From Novice to Virtuosity: The Long-Term Journey
It doesn’t stop there either. Once we can display the major points of performance consistently at an uncomfortable speed, it’s time to layer in more nuanced technique elements. In the air squat (or any squat), we strive to maintain foot pressure across the big toe, little toe, and the center of the heel every rep. We want to be balanced side to side as we move up and down and avoid having our pelvis tilt to one side or the other. We work for tension in our hips, glutes, and hamstrings in the bottom position and use these muscles (as opposed to a bounce off the calves) to drive us back to standing. And we can always work on our torso position throughout the rep.
In the clean, we can spend years refining our timing, our consistency at the mid-thigh position, keeping the bar close, the speed of our elbows, and the pull under. Even in something as seemingly simple as a push-up, we want to perfect how our shoulder blades move, our hollow position at the top, and the torque we build with our hands into the ground. All of this rep after rep under the duress of intensity.
I recall watching a workout video with Rich Froning where he was practicing air squats — sets of 25 or 50 — during his warm-up because he knew there were details he could improve. This was after winning multiple CrossFit Games. Mike Burgener tells the story of one of America’s top weightlifters who used video software to track his bar path in the snatch with a PVC pipe and 375 lb. The bar paths were identical. This comes from training. This demonstrates a persistent dedication to honing one’s craft, focusing on the present movement to move with intensity.
The Numbers Game: What Training Actually Looks Like
Ultimately, if I had to pin down numbers, I’d say the goal is to be able to move at a speed that is uncomfortable while hitting the gross points of performance 95 percent of the time or more, and the more detailed movement qualities 80 percent of the time or more, while constantly pushing the edge of the intensity envelope. This is hard, challenging, even frustrating work at times, but the reward is worth it. In contrast to “exercising,” which may leave us tired or subject to wear and tear, and decrease our skill, every “training” session captures and deposits results we now own. When we work diligently in this manner, we morph mechanics, consistency, and intensity into practice, mastery, and virtuosity.
Ready to Transform Your Approach?
This is how we become the best, fittest, healthiest version of ourselves. And that’s the difference between training and exercising. Ready to shift from exercising to training?

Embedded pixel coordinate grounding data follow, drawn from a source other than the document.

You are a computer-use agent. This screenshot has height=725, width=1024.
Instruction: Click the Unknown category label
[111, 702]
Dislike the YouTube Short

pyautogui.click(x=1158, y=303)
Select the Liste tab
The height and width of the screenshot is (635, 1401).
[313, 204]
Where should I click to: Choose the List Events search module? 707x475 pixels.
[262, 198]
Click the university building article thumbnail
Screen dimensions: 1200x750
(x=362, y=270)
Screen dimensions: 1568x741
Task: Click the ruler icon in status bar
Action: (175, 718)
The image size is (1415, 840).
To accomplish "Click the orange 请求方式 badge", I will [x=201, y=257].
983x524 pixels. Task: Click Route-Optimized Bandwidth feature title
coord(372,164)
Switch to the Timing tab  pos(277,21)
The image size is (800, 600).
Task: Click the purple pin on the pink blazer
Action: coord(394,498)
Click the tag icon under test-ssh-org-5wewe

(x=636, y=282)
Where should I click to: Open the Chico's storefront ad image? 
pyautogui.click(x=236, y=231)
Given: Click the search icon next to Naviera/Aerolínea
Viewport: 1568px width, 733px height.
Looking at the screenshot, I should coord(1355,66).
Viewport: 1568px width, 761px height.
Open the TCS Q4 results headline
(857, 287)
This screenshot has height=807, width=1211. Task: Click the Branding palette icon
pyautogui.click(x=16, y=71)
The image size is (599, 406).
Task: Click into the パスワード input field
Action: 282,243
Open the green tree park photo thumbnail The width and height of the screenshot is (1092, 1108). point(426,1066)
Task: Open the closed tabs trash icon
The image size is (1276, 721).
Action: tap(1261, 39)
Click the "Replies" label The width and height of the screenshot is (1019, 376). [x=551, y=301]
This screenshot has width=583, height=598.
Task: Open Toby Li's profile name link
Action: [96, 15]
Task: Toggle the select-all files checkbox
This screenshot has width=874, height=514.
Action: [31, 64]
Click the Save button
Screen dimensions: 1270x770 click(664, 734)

Start with these three steps in your next workout:
Slow down your warm-up: Use every air squat, push-up, and movement prep as technique practice, not just muscle activation.
Choose one technical focus per workout: Pick one specific element — like bar path, breathing pattern, or foot position — and maintain awareness of it throughout the entire session.
Scale intensity to maintain technique: If your form breaks down, reduce the load or slow the pace. Remember: we’re building skills under pressure, not just getting sweaty.
The path from exercise to training isn’t about doing different workouts; it’s about approaching every workout with the mindset of a craftsperson perfecting their art. Every rep matters. Every session is an opportunity to get better, not just get tired.